Saved data entries:
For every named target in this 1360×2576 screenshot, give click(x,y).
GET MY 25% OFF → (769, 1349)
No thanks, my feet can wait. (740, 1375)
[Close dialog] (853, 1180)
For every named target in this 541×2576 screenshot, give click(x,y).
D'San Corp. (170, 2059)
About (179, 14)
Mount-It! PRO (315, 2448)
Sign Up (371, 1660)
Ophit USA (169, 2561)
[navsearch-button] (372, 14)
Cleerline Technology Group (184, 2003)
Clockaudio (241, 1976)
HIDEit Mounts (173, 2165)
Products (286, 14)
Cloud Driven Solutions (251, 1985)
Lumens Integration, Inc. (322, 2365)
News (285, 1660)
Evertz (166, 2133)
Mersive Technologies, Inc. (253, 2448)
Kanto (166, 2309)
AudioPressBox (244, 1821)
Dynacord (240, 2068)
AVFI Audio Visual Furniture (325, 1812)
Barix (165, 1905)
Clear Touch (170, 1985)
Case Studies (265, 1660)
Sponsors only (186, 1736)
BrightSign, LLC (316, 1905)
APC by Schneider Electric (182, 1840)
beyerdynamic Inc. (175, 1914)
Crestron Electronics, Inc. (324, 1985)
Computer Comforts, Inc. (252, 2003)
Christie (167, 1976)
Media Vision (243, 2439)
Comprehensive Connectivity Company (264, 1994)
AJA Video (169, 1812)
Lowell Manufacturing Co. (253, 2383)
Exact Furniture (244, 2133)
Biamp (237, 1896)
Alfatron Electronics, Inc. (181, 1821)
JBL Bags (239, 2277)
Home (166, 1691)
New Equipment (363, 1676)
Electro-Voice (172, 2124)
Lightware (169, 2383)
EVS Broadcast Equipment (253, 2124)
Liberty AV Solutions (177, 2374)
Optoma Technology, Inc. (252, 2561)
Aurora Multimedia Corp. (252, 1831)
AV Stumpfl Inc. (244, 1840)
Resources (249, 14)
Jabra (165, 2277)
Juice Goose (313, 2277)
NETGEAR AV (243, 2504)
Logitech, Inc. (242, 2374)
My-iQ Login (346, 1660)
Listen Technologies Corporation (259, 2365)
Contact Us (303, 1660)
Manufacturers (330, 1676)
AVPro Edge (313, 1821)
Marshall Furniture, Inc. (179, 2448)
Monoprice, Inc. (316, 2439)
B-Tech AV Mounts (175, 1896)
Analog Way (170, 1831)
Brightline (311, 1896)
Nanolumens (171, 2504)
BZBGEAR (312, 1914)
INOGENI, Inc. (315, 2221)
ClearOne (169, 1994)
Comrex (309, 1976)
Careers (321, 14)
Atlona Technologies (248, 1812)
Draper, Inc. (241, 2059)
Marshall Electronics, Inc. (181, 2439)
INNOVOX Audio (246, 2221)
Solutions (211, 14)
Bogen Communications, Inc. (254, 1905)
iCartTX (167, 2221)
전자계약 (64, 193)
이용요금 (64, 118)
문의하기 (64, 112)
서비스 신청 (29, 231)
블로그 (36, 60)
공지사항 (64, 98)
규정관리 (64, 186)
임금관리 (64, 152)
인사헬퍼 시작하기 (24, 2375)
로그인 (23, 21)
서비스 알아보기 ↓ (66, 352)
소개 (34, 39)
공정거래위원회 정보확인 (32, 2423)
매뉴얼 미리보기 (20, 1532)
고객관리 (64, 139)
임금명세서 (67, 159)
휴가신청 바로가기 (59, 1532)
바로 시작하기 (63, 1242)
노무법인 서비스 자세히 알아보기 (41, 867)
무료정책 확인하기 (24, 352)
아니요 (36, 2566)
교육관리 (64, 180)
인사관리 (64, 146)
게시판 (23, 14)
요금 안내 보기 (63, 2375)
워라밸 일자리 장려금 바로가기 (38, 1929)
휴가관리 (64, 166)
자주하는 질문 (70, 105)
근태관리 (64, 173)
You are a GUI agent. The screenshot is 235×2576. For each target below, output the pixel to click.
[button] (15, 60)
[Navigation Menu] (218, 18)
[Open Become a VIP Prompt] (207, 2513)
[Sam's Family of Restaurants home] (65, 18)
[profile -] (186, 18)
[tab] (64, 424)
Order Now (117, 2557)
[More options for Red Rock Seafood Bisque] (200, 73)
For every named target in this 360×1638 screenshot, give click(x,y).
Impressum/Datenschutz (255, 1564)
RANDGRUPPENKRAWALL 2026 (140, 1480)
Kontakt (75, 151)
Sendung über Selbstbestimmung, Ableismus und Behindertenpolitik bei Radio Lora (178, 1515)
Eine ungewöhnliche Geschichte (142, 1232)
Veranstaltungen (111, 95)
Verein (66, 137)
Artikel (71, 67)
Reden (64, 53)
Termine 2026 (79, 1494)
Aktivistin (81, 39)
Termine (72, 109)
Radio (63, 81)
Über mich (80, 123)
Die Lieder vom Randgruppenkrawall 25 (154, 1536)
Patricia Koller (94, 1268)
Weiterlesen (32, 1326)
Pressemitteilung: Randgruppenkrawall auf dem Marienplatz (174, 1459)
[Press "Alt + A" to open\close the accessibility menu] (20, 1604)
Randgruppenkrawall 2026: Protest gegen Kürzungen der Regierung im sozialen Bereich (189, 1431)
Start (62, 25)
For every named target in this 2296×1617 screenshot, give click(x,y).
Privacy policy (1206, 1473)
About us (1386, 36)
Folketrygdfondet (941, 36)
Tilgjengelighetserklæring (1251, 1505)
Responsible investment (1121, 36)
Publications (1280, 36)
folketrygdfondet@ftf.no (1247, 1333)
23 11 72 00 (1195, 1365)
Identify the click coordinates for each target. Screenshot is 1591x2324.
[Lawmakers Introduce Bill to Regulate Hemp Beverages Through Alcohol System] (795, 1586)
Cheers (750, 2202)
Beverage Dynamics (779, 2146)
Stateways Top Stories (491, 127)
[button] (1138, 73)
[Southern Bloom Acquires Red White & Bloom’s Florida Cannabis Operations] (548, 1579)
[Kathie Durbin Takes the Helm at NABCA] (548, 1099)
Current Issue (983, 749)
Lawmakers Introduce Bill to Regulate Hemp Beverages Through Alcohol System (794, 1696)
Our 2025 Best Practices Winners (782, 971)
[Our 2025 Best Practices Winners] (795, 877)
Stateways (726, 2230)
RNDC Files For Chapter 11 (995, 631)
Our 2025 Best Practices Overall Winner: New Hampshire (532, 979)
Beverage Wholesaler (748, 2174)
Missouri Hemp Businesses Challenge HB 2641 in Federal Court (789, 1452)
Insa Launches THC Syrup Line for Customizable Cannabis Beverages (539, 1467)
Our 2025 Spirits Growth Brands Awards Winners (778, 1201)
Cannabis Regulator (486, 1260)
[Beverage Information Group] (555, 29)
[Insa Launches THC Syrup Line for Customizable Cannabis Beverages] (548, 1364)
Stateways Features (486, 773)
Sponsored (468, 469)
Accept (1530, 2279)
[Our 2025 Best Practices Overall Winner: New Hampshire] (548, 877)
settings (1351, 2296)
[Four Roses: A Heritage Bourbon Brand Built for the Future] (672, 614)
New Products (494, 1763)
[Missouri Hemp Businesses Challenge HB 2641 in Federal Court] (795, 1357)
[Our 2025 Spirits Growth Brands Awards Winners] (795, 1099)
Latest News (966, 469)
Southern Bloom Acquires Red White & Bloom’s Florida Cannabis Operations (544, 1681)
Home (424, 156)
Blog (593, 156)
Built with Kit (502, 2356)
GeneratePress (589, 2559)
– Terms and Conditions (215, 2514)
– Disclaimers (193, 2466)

> [Required work] Output only the count of lines in the data containing "Challenge".

> [Exercise answer] 2